Although speaking of super-specialized, I've started buying into old lenses. I now have a Pentax SMC-M 50mm f/1.4 lens to play with, once my Pentax K mount to 4/3 mount adapter arrives from Hong Kong. I'm generally pretty bad at manual focusing, so this'll take some getting used to.
To be honest I'm a bit unimpressed with 25mm pancake's performance. It's not bad but not great either. Of course my comparison is a bit unfair since I'm comparing it either to new Canon EF-S 18-55mm F3.5-5.6IS or EF 50mm F1.8 which both cost less than it and provide better performance in many aspects. 18-55 has better definition, contrast and draw though there's more purple fringing and just a tiniest tad of chromatic aberration. 50mm has neither almost absolutely and other optical properties are superior as well. Then again damn it's small. And if it's compared to the closest thing in Canon lineup the EF 35mm F2.0 they're pretty much in par in performance. It's just that the 50mm F1.8 from both Canon and Nikon tend to make mincemeat out of anything even remotely reasonably priced thrown at them in terms of performance. Anyway the 25mm coupled with E-420 does offer great performance for it's size. The whole package is tiny.
In all honesty I have had to get rather violent with beating some sense into me. Talking myself out of actually buying that very set as a point and shooter replacement took some forceful convincing.
Funny you should say about specializing... To me the case with the 25mm is actually the complete opposite in 2 crop factor body. I'd actually be quite happy just having that single lens.
I'm willing to bet that the 50mm you bought will be very good portrait lens. Actually unlike the old geezers like to believe optics have taken HUGE leaps forward in last 20 years. So while Some older lenses can and will produce quite pleasing images, the quality (technical quality) does pale in comparison to any modern lenses. They are very fun to work with though. 35mm equivalent focal length of 100mm and F1.4 maximum aperture does make the lens very tempting though, especially for portraits since what you need the most is good control over the depth of field and at least if you're trying to be kind to your model, draw, clarity etc. are a bit secondary. I actually soften my portraits taken with my 50mm afterwords since it's not a forgiving lens.
Thank you both. I wish I was a bit more photo savvy so I could understand the conversations he'he'.

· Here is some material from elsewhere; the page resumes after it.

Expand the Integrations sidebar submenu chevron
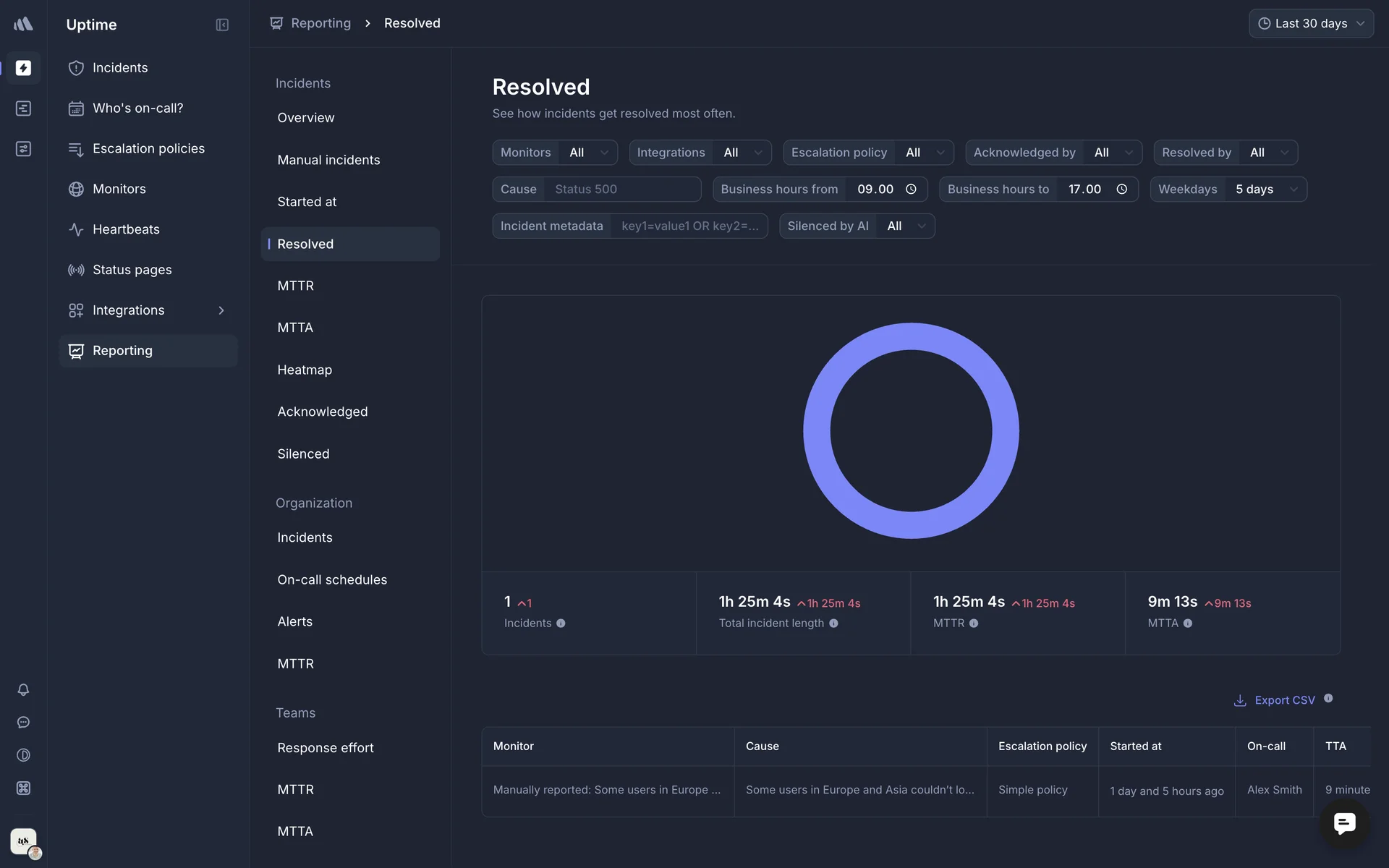This screenshot has height=868, width=1389. pyautogui.click(x=221, y=310)
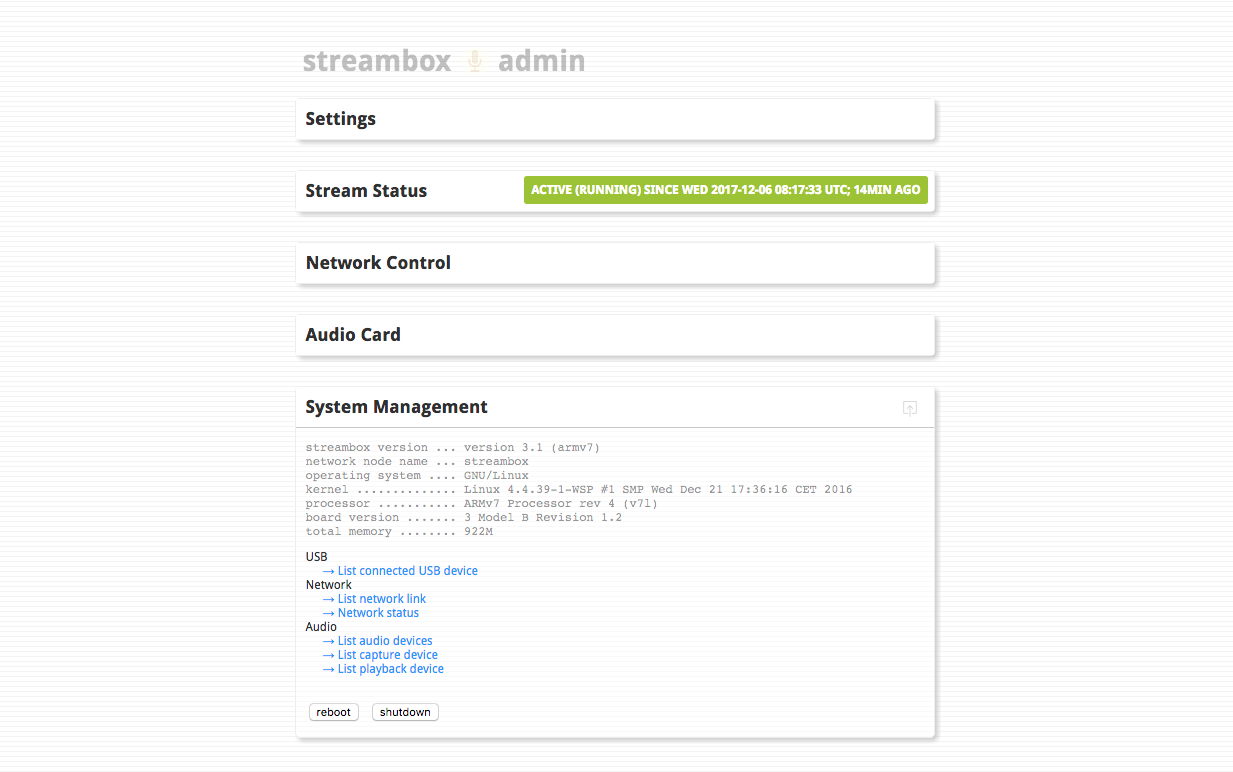
Task: Show the Network status link
Action: click(x=378, y=613)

I'm heading back home from Las Vegas. Uploaded a little teaser of the photos from the trip. Didn't get all that many good ones but I was really short on time so I'm actually fairly satisfied that I got any. One uploaded was photoshopped in the departure lounge of LAX I'll do something about the rest once I get home. Now it's 11h flight to London. 4½ hour wait for the connecting flight and then 3 more hours to Helsinki.

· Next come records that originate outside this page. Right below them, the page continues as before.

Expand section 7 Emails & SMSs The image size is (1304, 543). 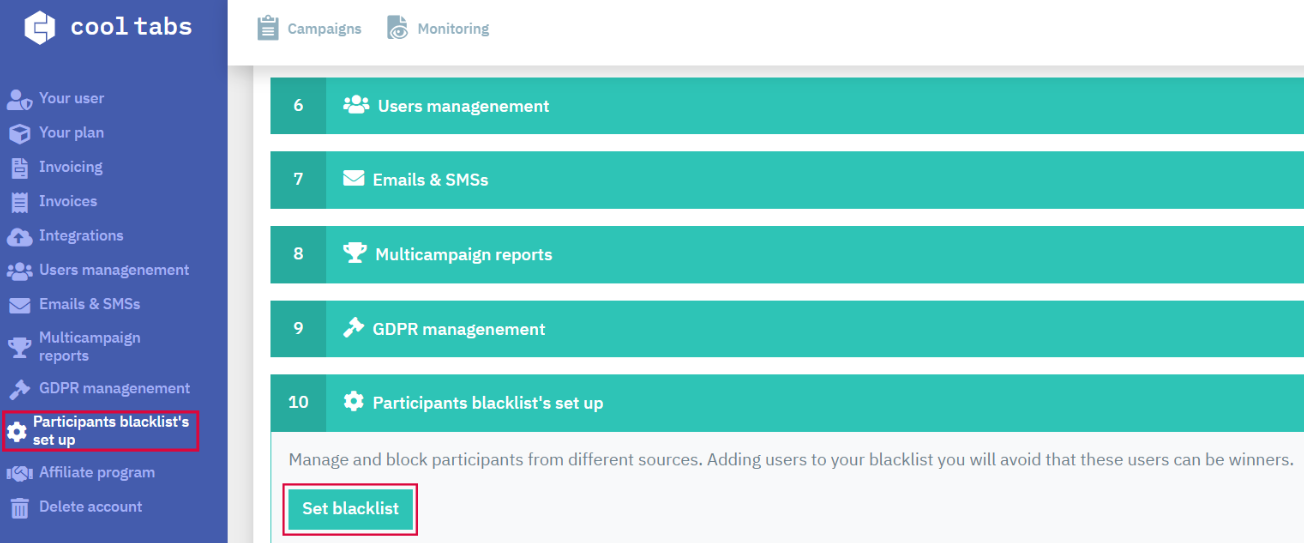click(x=787, y=180)
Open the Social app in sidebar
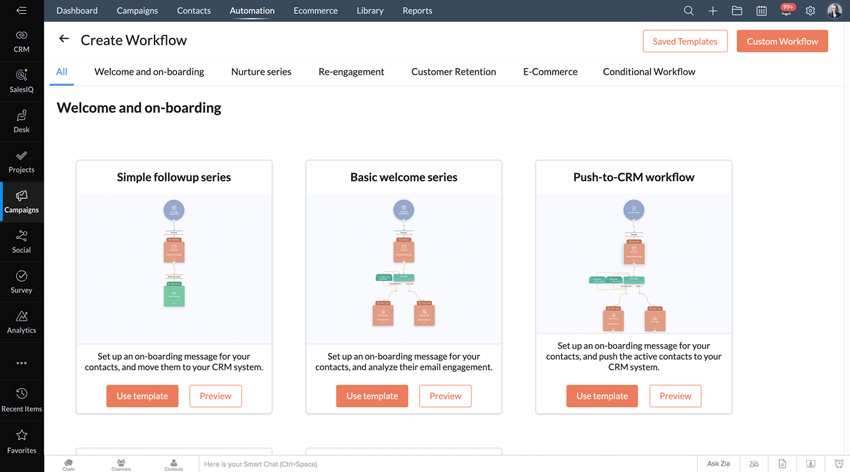This screenshot has width=850, height=472. click(21, 241)
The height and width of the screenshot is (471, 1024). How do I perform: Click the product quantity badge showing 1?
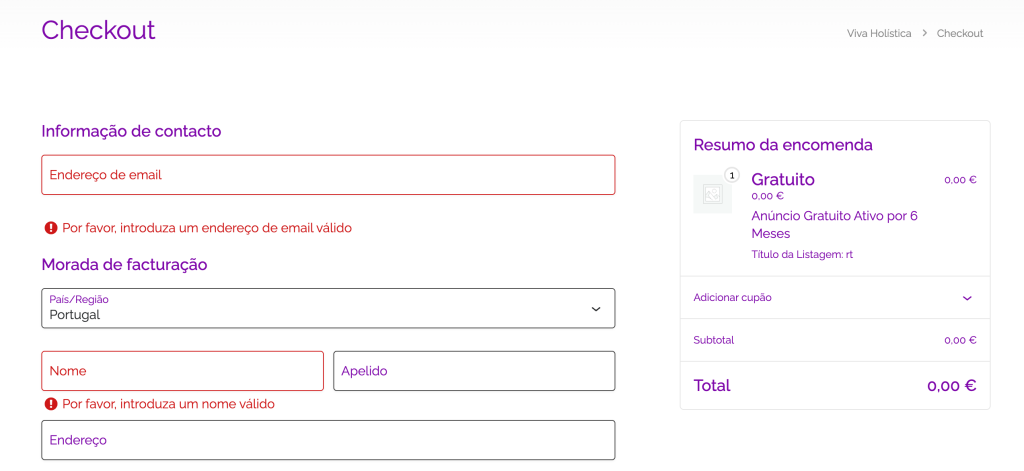(731, 175)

Check my thread later for more photos.
Here's an interesting short clip.
Interesting technique. It would be cool if they would find more ways to affect the photo besides just it's shadow.
I don't think it's actually limited to that. Since by what I can gather just playing around with lenses and hexagon shaped translucent image planes. Don't see why it wouldn't work with color shifting or something alike as well. I'd just assume that definition would not be very great if it's used for animation since completely eliminating overlapping is probably impossible.
While it is interesting. I didn't see much of a difference in shades or illuminating effects from the picture. I don't know if it would work well in a big bilboard.